Inductive reasoning is a core problem-solving capacity: humans can identify underlying principles from a few examples, which can then be robustly generalized to novel scenarios. Recent work has evaluated large language models (LLMs) on inductive reasoning tasks by directly prompting them yielding "in context learning." This can work well for straightforward inductive tasks, but performs very poorly on more complex tasks such as the Abstraction and Reasoning Corpus (ARC). In this work, we propose to improve the inductive reasoning ability of LLMs by generating explicit hypotheses at multiple levels of abstraction: we prompt the LLM to propose multiple abstract hypotheses about the problem, in natural language, then implement the natural language hypotheses as concrete Python programs. These programs can be directly verified by running on the observed examples and generalized to novel inputs. Because of the prohibitive cost of generation with state-of-the-art LLMs, we consider a middle step to filter the set of hypotheses that will be implemented into programs: we either ask the LLM to summarize into a smaller set of hypotheses, or ask human annotators to select a subset of the hypotheses. We verify our pipeline's effectiveness on the ARC visual inductive reasoning benchmark, its variant 1D-ARC, and string transformation dataset SyGuS. On a random 40-problem subset of ARC, our automated pipeline using LLM summaries achieves 27.5% accuracy, significantly outperforming the direct prompting baseline (accuracy of 12.5%). With the minimal human input of selecting from LLM-generated candidates, the performance is boosted to 37.5%. (And we argue this is a lower bound on the performance of our approach without filtering.) Our ablation studies show that abstract hypothesis generation and concrete program representations are both beneficial for LLMs to perform inductive reasoning tasks.

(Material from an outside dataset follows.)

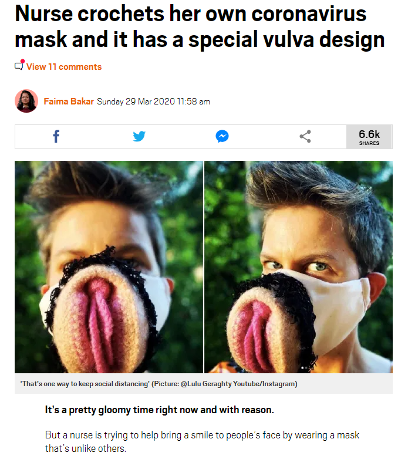Visit Faima Bakar's author page link
Image resolution: width=398 pixels, height=456 pixels.
coord(69,102)
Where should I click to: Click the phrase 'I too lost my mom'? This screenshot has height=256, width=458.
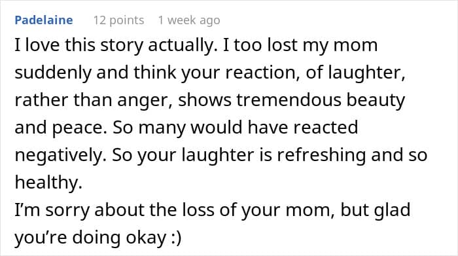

翻译：归纳推理是核心问题解决能力：人类能从少量示例中识别潜在原理，并鲁棒地泛化到新场景。近期研究通过直接提示大语言模型（LLMs）执行"上下文学习"来评估其归纳推理能力。这种方法对简单的归纳任务效果良好，但在更复杂的任务（如抽象推理语料库ARC）中表现极差。本研究提出通过生成多层次抽象显式假设来提升LLM的归纳推理能力：我们引导LLM以自然语言形式提出多个关于问题的抽象假设，随后将这些自然语言假设实现为具体Python程序。这些程序可直接在观测样本上运行验证，并泛化到新输入。考虑到最先进LLM的生成成本过高，我们引入中间步骤对需实现的假设集进行过滤：既可要求LLM将假设归纳为更小子集，也可由人工标注员选择部分假设。我们在ARC视觉归纳推理基准、其变体1D-ARC及字符串变换数据集SyGuS上验证了该流程的有效性。在ARC随机选取的40题子集中，使用LLM摘要的自动化流程达到27.5%的准确率，显著优于直接提示基线（准确率12.5%）。通过最小化人工输入（从LLM生成候选集选择），性能提升至37.5%。（我们认为这是本方法未经过滤时的性能下限）。消融研究表明，抽象假设生成与具体程序表示均有利于LLM执行归纳推理任务。